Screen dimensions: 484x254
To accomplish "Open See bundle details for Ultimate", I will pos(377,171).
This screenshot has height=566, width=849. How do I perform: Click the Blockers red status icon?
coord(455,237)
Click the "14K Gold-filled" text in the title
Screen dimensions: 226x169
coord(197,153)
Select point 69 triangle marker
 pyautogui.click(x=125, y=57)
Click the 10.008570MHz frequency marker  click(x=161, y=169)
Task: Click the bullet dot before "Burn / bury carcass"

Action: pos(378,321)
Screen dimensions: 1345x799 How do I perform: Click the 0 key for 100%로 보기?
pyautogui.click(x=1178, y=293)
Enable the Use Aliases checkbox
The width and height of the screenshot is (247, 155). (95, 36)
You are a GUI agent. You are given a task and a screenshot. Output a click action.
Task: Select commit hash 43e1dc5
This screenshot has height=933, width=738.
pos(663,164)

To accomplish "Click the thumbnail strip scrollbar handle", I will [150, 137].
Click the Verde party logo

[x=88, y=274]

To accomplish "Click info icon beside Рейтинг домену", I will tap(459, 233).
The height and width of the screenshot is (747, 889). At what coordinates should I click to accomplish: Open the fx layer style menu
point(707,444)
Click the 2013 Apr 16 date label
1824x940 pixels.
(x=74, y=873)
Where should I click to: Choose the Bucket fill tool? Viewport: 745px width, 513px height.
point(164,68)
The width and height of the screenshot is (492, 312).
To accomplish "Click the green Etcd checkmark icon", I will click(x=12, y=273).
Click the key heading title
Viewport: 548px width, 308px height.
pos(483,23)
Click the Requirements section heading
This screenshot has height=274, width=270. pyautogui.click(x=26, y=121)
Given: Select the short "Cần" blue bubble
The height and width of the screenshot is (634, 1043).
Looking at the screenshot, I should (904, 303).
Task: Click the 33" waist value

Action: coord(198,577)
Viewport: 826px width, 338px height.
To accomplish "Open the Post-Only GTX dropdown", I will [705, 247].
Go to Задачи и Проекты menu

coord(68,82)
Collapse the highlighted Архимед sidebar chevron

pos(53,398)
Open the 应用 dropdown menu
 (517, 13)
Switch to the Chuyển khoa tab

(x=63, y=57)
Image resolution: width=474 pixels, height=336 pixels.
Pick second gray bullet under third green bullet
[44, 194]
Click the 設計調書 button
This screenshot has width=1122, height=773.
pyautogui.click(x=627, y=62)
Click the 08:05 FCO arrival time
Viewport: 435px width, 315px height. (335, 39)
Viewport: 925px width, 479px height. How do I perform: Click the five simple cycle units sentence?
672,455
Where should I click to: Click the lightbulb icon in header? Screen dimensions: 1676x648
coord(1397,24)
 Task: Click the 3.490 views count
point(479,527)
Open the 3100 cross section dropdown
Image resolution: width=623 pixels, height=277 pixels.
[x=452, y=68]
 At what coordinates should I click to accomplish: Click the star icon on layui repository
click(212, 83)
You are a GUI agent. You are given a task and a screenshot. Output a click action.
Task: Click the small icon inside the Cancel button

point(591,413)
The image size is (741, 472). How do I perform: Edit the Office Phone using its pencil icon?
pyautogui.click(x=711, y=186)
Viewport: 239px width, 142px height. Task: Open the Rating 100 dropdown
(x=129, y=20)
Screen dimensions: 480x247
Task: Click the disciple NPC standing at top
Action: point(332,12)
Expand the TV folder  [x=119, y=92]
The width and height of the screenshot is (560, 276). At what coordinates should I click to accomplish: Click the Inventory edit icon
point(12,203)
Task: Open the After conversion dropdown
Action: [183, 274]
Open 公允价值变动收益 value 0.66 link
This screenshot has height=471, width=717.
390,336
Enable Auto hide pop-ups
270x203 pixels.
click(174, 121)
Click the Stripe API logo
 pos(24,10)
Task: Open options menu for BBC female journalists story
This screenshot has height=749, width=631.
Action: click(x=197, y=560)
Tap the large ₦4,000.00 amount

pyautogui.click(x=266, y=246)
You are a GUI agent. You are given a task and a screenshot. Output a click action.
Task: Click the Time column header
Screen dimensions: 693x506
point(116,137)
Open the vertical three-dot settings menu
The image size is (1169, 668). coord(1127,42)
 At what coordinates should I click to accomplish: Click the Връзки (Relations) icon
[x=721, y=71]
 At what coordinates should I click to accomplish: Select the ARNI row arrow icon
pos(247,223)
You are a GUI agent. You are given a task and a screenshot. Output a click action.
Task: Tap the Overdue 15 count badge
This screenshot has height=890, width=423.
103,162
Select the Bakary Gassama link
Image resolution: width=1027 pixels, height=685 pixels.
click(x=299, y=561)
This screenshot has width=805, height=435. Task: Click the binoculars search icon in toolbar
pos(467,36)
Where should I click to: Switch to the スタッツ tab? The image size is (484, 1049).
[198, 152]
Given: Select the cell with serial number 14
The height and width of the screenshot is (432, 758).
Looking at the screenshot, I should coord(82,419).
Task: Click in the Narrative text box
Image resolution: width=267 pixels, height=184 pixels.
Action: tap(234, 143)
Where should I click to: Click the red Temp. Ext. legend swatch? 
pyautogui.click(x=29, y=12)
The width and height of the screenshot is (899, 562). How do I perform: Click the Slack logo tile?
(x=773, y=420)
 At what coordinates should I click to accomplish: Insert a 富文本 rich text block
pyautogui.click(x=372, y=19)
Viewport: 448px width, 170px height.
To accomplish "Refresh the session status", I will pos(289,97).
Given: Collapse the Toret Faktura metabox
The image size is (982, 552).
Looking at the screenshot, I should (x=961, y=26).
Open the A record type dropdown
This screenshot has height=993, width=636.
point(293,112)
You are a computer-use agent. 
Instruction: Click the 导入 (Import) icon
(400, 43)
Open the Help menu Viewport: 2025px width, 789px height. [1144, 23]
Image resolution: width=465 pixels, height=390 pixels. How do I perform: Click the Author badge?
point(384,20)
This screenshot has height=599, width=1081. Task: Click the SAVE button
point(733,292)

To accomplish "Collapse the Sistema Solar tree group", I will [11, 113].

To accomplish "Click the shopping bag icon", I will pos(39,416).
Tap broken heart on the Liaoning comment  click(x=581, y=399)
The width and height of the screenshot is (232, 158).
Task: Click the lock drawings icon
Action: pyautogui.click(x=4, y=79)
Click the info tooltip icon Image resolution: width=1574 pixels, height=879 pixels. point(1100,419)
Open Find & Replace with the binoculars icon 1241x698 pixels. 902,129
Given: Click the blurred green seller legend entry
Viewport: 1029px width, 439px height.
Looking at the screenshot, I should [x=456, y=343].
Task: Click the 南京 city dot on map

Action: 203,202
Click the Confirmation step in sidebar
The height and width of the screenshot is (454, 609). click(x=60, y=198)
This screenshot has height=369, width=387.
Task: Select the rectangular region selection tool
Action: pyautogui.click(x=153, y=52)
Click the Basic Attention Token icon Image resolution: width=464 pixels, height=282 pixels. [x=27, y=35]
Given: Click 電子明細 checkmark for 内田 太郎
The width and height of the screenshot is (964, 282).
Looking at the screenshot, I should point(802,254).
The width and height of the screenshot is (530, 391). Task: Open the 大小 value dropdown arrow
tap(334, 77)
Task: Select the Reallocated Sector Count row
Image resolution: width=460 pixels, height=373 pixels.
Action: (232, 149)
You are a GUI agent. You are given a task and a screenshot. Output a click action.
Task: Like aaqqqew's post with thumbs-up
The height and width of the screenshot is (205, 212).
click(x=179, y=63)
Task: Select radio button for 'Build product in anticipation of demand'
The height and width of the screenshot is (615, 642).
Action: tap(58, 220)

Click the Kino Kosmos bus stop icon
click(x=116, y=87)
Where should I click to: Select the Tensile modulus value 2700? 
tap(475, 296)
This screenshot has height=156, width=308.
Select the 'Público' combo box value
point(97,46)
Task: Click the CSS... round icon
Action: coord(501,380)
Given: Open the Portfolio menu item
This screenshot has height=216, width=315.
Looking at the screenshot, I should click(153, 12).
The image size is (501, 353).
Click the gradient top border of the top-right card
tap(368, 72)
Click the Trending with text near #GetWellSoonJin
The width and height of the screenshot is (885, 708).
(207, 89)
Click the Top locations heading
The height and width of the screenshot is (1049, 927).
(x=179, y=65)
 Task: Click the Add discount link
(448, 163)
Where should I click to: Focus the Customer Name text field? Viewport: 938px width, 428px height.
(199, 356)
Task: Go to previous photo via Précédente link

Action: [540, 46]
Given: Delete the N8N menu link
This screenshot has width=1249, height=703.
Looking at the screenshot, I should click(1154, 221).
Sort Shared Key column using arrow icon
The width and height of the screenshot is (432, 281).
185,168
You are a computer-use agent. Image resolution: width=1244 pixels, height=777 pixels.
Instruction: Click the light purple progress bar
━━━━━━
> **TASK REQUIREMENTS**: Within the entries above, find every line where the string "title" occurs, and copy it.

> **RESULT OF THE TASK**:
Click the "14K Gold-filled" text in the title
Click the key heading title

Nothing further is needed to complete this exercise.